The new season of The Crown, Netflix’s peerless depiction of the second Elizabethan age, contains exactly one sympathetic character. Michael Fagan, an out-of-work painter on the verge of a mental breakdown, famously scaled the walls of Buckingham Palace on a summer evening in 1982. As played by the terrific Tom Brooke, Fagan makes his way to the queen’s bedroom and awakens her for a chat about the plight of the underclass. Plaintive, breathless, and more than a little disappointed by the shabbiness of the place, Fagan is a nonthreatening figure, the sort of bloke who might wheedle a free pint in a Clerkenwell pub. What he wants is something to which nearly everyone in her majesty’s orbit can relate: to be, at long last, understood.

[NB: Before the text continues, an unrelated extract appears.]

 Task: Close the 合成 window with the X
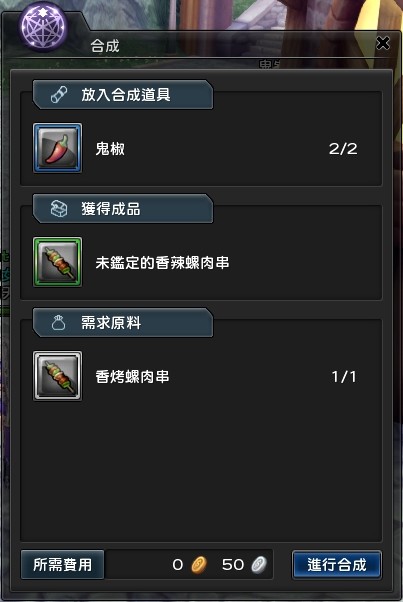point(383,43)
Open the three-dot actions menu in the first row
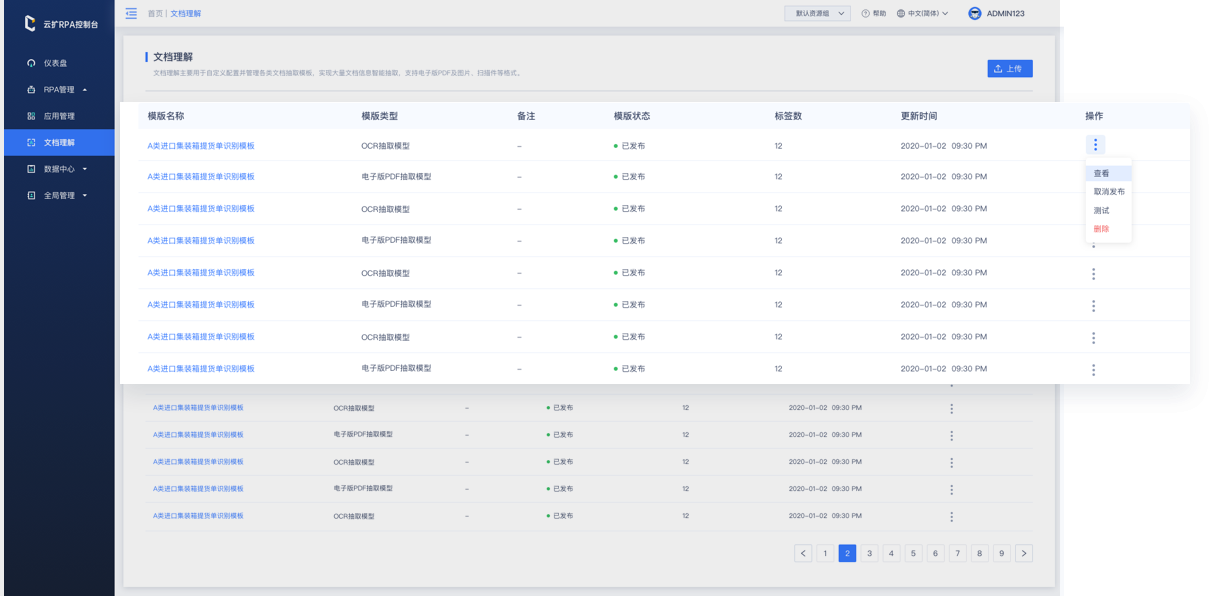1214x596 pixels. (1095, 145)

Emotional isolation is at the heart of The Crown’s latest run, which begins, in 1979, with the Provisional IRA’s assassination of Lord “Dickie” Mountbatten (Charles Dance). A substitute father to both Prince Philip (Tobias Menzies) and the Prince of Wales (a stoop-shouldered Josh O’Connor), Mountbatten leaves among his papers an accusatory letter. Charles, rather than pining after the unsuitable Camilla Parker Bowles (Emerald Fennell), must “build [his] destiny” with a wife who “knows the rules and will follow the rules.” That the beneficiary of this advice turns out to be the narcissistic Diana Spencer (Emma Corrin) is an outcome that tests the very limits of irony. One can almost imagine Mountbatten observing the ensuing mess from heaven. “Idiots. I didn’t mean her.”

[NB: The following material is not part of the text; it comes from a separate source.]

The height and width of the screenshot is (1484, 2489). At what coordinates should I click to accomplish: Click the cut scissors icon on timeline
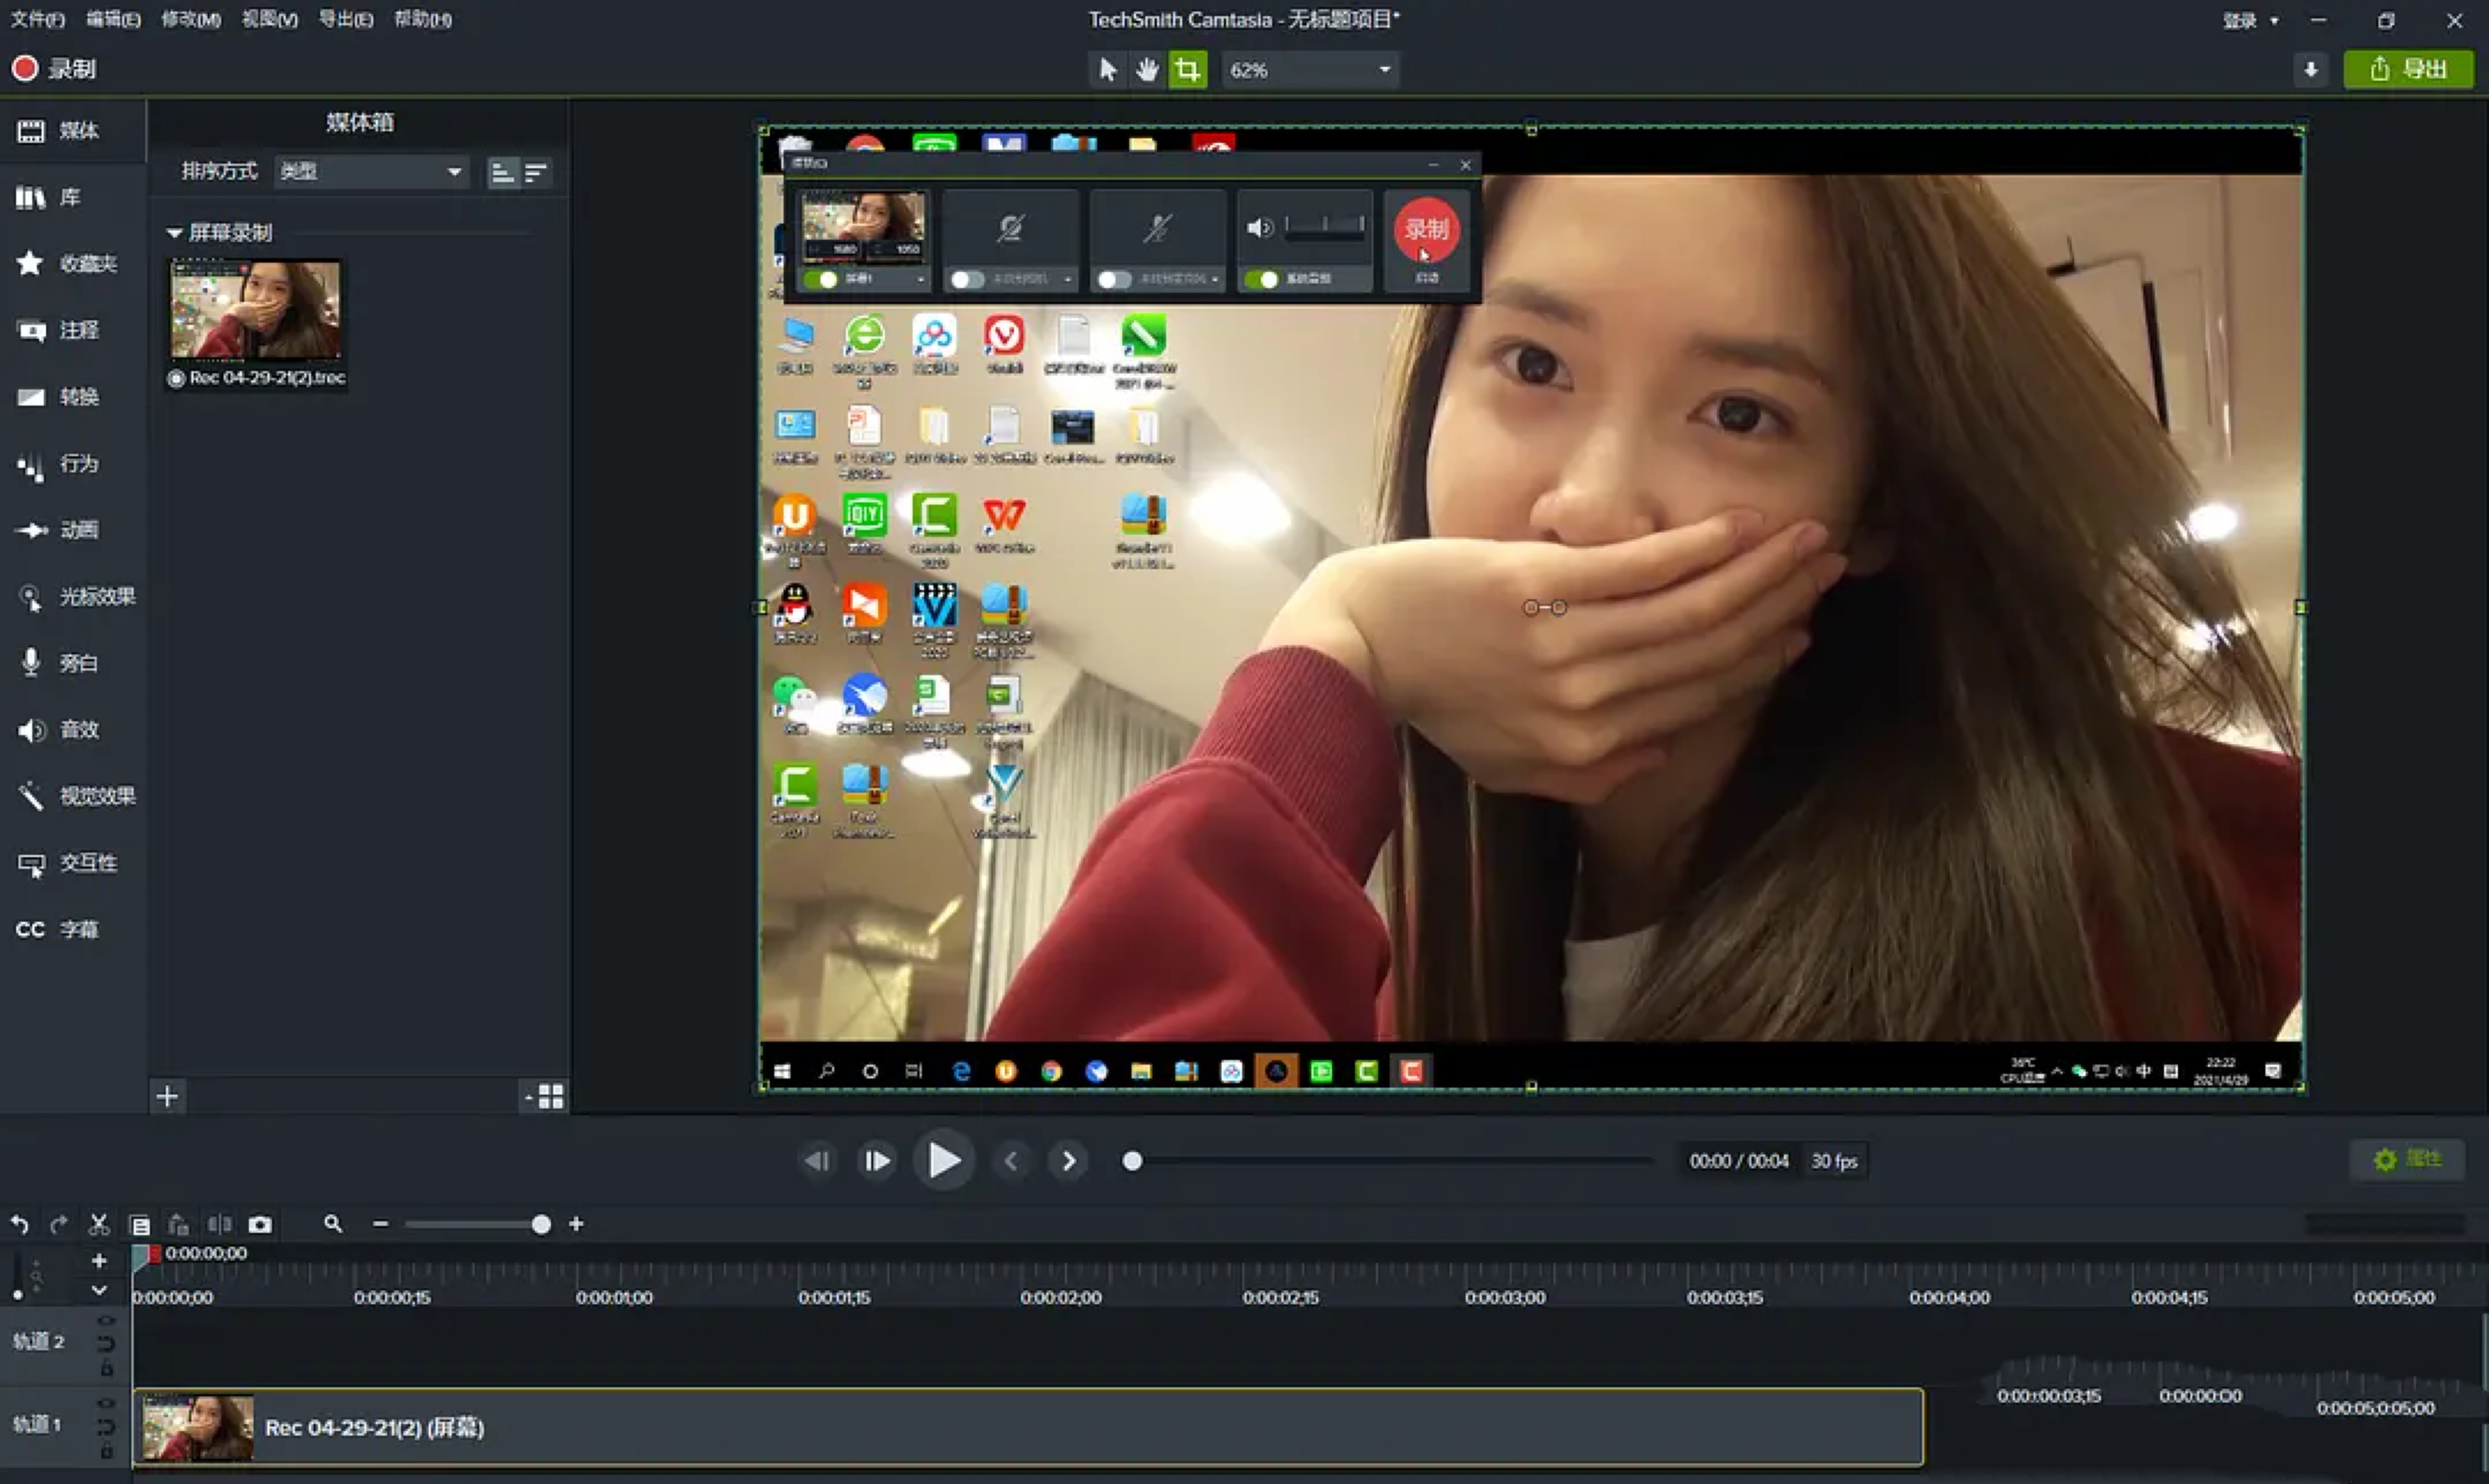[98, 1224]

Hovering over this royal landscape — “the oxygen we all breathe,” an implacable Philip tells Diana — is Elizabeth II (Olivia Colman), a woman for whom duty has come to function as a psychological suit of armor. Concerned, in a standout episode, that her relationships with her children may need topping up, Elizabeth summons her offspring to a series of private lunches. Yet how to prepare for so delicate an assemblage? Like any proper monarch, the queen turns to her staff, requesting “a short briefing document … on each child’s hobbies, interests, and so forth.” The sovereign may be hopeless as a parent, but give her this much: She knows how to keep her secretaries busy.
Why, if not for a lesson in domestic bliss, might one tune in to The Crown? For starters, the series’s production design, by the brilliant Martin Childs, remains top-notch, with interiors that evoke both grandeur and Britain’s “sick man of Europe” dilapidation. (“You should hire me,” an appraising Fagan informs the queen.) So, too, is it the case that The Crown’s unlovable royals are perfectly cast. A familiar face from such productions as Game of Thrones and Outlander, Menzies remains excellent as the Duke of Edinburgh, for whom husbandly protectiveness is akin to a religious obligation. And while O’Connor is splendid as the resentful Charles, Erin Doherty’s underused Princess Anne practically demands her own show, so delicious is her haughty, insubordinate ennui.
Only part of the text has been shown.